Tuesday, May 11, 2010

Fighting with Reality- More

I think psychosis is a way to find rest from reality for many i really do. My mind just gets so overloaded so much and it just keeps going and going like the energizer bunny. I keep butting heads within my mind with varying thoughts. Why am i not where I think i should be and why do I have a place where i think i should be instead of just accepting what is???

Jesus told His disciples as well as the crowds following Him to come to Him as a little child. He did not elaborate much on this, so we have to analyze and interpret what He meant. Endless analysis and interpreting is what makes my mind spin and spin. Where is the Spirit to grab hold of me and just make me know- THIS IS IT!!!! So much history of so many interpretations.

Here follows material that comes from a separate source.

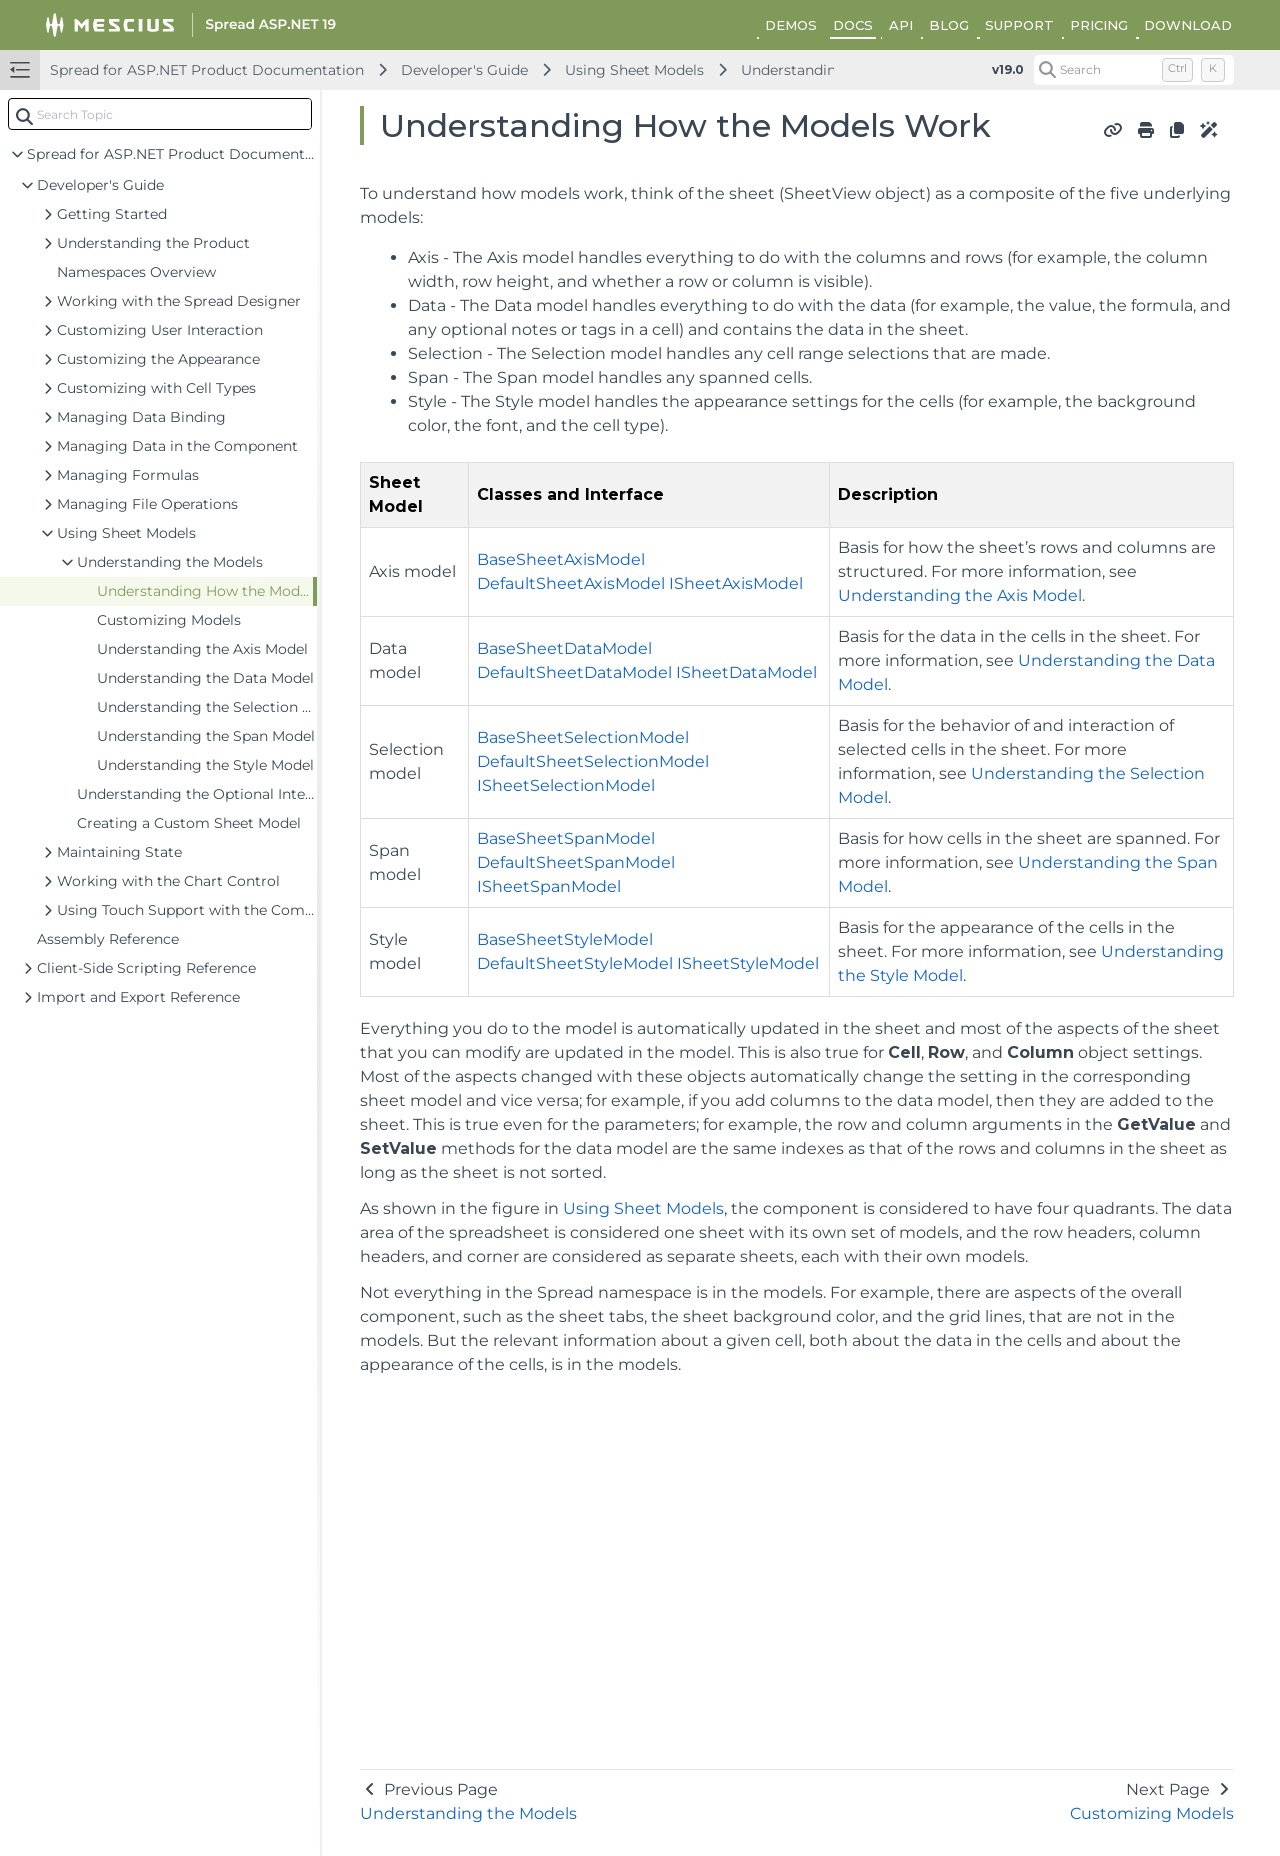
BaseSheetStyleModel (565, 939)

What is Gods expectation?? David, the man who *is a man after Gods own heart* committed adultery and murder. Was his life perfectly holy and obedient after he repented of these sins?? What is Gods expectation of repentance for us??? Surely he knows that most all of us have sins which we repeat over and over again, maybe they are small and not so bad in the large picture, but they are sins nonetheless. Repentance therefore like confession is ongoing throughout life right???

This is my dilemma where I fight reality right now. I seek to surrender myself to God as best I can, seek to pursue Him and His ways, His Word, and at the sametime have all these other desires which go against the ones He lays out. Is this true for all of us as just what happens in life?? Is there a time and place where holy obedience and faith just rules in the heart and mind and lets the believer live life in peaceful rest??? What is the reality supposed to be???

Hopefully I am saying some similar themes in different ways in these posts. The point is struggling with personal experience and Gods Word and His promises and what to do when they are not in alignment. Are you having a similar struggle or have you found a nirvana??